Gangs of youths armed with guns, knives, axes, and even acid to hurl at their victims​—this may sound like a nightmare from an inner-city slum, but it is not. According to the Nigerian magazine Newswatch, many members of these gangs are college students from upper-class families and are holding “the university system in Nigeria under siege.” The magazine notes that these gangs are associated with college fraternities and that some engage in bizarre and cultlike rituals. University officials charge that many student gang members think they are above the law because of their social standing.

VANISHING WETLANDS

Canada has nearly a quarter of the world’s marshes, swamps, and bogs. Yet, “despite a growing awareness that Canada’s wetlands are an important part of the environment,” they are disappearing rapidly, according to a report in The Globe and Mail of Toronto. Agricultural policies and economics have encouraged farmers to fill in wetlands in order to increase productivity. However, the wetlands are more than a home for wildlife. They function as filters for water pollution and as buffers against soil erosion, and they may even have a positive effect on the weather. Wetlands are said to contribute to greater rainfall.
════════
• [PROBLEM]
Answer these questions from the news excerpt:
(a) Which Nigerian magazine reports that many gang members are college students from upper-class families?
(b) What share of the world's marshes, swamps, and bogs does Canada have?
(c) What has encouraged farmers to fill in wetlands?

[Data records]
════════
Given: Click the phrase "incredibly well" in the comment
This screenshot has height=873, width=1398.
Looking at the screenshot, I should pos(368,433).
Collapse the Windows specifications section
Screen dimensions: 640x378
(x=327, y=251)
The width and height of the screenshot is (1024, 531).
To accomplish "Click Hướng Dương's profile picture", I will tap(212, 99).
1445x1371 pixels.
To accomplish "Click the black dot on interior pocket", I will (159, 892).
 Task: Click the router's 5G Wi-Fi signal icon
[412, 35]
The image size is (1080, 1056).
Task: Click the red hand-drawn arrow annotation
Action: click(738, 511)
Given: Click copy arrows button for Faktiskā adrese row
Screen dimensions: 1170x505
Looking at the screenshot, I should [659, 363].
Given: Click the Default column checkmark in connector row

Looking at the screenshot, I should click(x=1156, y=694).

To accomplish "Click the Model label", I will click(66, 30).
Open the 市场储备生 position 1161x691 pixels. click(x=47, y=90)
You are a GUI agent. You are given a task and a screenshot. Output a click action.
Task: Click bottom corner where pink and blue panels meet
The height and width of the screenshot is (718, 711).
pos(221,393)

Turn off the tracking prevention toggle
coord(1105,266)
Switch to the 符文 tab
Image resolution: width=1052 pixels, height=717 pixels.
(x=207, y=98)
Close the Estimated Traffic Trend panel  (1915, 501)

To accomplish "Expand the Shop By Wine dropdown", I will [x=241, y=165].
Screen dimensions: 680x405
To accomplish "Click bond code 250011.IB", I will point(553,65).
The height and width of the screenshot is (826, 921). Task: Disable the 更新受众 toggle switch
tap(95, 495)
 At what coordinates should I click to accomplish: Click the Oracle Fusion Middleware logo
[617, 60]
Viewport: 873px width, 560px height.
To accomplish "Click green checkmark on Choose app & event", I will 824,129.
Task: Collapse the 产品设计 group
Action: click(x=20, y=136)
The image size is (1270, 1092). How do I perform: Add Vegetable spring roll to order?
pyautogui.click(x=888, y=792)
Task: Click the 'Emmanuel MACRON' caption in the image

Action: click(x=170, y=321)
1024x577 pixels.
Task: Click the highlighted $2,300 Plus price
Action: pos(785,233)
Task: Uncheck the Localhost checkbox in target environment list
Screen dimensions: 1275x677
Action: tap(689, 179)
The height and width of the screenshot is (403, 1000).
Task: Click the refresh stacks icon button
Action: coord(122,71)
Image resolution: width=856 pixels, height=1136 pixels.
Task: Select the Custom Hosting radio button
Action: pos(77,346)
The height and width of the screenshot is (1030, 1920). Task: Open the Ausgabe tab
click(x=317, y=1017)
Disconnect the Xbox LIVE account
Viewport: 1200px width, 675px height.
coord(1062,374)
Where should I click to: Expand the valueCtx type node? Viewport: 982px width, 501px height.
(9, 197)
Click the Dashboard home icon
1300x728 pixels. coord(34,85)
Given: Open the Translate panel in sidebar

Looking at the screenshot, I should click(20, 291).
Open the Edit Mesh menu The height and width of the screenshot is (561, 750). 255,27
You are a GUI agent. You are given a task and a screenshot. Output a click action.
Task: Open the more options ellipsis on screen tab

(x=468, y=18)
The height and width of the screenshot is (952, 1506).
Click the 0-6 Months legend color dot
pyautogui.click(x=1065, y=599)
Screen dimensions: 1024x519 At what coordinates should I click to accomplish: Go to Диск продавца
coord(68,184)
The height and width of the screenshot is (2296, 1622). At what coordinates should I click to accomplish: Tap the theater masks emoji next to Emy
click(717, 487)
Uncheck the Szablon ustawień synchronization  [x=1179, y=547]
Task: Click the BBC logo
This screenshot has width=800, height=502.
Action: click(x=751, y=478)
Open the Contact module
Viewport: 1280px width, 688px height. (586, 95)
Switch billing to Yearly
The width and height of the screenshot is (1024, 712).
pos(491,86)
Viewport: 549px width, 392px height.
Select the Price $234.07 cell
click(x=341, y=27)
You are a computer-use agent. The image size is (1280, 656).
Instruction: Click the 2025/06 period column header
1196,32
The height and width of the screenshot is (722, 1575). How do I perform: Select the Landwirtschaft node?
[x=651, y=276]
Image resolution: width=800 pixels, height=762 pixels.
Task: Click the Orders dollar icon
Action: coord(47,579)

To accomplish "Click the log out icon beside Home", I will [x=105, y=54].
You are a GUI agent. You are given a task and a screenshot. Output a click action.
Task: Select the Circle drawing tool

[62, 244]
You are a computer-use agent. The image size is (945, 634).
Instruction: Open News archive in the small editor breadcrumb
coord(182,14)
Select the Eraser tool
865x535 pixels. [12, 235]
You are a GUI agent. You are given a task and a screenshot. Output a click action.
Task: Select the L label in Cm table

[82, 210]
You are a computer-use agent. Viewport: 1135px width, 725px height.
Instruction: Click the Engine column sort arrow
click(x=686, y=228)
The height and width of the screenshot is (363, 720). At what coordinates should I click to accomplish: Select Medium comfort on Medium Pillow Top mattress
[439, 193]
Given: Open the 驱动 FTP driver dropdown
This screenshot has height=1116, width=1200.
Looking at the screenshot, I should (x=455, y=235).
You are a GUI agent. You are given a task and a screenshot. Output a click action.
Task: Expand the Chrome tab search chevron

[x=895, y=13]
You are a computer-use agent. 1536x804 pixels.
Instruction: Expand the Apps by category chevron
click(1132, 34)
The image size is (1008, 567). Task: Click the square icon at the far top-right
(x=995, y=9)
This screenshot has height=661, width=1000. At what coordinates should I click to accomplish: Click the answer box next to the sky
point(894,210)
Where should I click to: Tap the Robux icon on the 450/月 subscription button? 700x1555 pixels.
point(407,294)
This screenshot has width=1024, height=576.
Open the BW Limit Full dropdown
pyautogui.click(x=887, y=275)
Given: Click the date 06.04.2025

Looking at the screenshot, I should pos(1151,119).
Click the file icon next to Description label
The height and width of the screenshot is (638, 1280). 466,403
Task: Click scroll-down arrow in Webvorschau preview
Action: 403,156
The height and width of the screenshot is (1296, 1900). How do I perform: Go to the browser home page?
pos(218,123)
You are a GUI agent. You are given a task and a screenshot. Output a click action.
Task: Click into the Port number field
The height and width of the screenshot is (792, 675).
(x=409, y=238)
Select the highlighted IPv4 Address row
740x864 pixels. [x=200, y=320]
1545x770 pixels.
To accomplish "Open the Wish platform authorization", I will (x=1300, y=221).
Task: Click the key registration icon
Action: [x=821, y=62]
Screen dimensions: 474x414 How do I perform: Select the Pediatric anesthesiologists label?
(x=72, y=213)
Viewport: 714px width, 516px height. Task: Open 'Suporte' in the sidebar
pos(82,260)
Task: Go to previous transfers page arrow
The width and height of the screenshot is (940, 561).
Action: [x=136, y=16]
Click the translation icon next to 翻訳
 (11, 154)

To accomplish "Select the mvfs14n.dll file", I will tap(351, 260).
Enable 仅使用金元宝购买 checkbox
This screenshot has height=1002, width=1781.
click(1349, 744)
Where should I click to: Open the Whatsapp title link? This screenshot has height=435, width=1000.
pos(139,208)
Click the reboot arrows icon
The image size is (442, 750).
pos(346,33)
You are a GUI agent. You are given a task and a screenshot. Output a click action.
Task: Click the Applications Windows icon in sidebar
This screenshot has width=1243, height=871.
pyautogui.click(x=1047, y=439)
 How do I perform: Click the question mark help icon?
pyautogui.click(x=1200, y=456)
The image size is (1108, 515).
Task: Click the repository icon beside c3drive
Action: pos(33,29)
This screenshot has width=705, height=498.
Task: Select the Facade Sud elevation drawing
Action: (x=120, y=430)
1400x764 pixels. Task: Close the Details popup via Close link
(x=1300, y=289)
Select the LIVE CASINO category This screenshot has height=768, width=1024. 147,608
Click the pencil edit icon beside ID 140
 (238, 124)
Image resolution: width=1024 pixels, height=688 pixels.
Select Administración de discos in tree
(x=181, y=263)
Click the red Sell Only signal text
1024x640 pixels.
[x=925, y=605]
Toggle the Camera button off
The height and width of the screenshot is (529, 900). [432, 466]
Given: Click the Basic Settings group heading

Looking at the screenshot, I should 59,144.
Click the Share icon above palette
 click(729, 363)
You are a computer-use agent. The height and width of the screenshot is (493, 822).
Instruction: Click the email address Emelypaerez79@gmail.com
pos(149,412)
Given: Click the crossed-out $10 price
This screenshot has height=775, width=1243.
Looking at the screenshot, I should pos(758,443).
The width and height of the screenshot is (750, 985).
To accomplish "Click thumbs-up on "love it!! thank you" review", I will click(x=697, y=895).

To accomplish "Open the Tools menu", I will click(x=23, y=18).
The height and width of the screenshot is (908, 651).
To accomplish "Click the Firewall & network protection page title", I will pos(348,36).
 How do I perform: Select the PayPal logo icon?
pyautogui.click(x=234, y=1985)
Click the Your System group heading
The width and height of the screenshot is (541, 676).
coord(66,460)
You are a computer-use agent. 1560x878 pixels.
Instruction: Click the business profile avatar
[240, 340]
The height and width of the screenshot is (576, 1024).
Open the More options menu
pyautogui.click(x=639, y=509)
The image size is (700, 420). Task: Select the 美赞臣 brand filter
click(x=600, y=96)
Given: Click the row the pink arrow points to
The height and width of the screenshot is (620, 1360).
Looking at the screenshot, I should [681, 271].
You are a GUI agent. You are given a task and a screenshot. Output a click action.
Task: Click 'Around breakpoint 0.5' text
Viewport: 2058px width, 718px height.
════════
• [SOLUTION TO THIS TASK]
(a) Newswatch
(b) Nearly a quarter
(c) Agricultural policies and economics